A month ago, Foxwoods and Mohegan Sun reported March declines of 5.7 and 1.0 percent, respectively, figures that represented a rebound from steep, double-digit declines in February, which featured exceptionally harsh weather.
"There is a sense of optimism that our revenue trends have stabilized," Bobby Soper, Mohegan Sun's president and chief executive officer, said. "You look at April, which had one less Sunday (than the previous April), you normalize for that and we're pretty close to flat.
"It does seem like we're seeing much better trends from a volume perspective. There are more people, but the amount they're spending is holding steady. Consumer confidence is still where it's been."
Scott Butera, Foxwoods' president and CEO, said that while Foxwoods' slots revenue declined in April, the casino's other revenue streams were encouraging.
"Table games, food and beverage, entertainment and the overall profitability of the enterprise were very good," Butera said, adding that the level of "spending and activity" at the casino has picked up the last couple of months.

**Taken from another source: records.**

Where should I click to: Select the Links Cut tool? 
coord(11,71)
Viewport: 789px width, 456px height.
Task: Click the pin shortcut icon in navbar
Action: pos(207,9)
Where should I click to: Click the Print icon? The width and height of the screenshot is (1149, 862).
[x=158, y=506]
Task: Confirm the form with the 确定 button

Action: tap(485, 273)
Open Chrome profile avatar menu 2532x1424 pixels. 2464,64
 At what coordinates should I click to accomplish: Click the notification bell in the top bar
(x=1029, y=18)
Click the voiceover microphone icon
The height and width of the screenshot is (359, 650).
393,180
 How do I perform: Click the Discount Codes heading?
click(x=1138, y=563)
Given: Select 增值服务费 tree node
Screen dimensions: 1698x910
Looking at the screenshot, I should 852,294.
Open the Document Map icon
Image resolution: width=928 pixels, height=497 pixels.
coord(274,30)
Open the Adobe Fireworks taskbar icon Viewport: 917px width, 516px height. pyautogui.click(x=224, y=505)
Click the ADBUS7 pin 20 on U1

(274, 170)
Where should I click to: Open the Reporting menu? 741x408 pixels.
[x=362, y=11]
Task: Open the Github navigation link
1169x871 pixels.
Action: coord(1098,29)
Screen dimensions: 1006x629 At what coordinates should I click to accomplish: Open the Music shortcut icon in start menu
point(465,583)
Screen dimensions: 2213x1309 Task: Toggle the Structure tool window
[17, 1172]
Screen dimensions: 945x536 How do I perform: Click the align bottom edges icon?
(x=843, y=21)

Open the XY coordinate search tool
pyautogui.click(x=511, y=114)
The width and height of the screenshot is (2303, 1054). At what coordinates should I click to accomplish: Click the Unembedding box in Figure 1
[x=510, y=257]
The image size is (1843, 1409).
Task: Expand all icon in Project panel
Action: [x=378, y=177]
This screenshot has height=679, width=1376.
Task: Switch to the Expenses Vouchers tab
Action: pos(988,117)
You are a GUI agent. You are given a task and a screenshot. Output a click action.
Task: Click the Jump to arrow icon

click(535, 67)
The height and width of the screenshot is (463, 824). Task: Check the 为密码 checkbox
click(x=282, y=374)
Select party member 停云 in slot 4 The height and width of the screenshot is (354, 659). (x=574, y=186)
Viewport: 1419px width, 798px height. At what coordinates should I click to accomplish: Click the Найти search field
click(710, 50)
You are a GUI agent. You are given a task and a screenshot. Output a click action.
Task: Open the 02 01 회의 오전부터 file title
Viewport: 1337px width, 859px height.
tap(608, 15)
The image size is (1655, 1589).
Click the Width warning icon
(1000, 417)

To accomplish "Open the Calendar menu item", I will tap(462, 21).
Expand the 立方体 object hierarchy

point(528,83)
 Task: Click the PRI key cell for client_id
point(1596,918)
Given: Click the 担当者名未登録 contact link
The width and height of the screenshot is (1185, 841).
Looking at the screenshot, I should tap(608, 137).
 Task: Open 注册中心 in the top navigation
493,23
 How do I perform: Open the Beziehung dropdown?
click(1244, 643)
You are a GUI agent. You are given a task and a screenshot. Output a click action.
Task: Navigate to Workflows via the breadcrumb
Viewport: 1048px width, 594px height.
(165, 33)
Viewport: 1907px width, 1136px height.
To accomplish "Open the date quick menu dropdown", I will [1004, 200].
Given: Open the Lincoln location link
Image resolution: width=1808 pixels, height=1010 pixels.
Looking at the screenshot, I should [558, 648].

Foxwoods said its April "handle," the total amount wagered at its machines, totaled $528.9 million, down 11.9 percent over the same month the previous year. Mohegan Sun's handle of $627.5 million was down 4.6 percent.
Foxwoods operated 5,901 machines during April, the first time since May 2001 that it's averaged fewer than 6,000 during a month. Mohegan Sun had 5,533 machines on line last month, the 14th straight month it's had fewer than 6,000.
Foxwoods, owned by the Mashantucket Pequot Tribe, forwarded $11.2 million of its slots win to the state. Mohegan Sun, owned by the Mohegan Tribe, contributed $13.2 million to the state's coffers.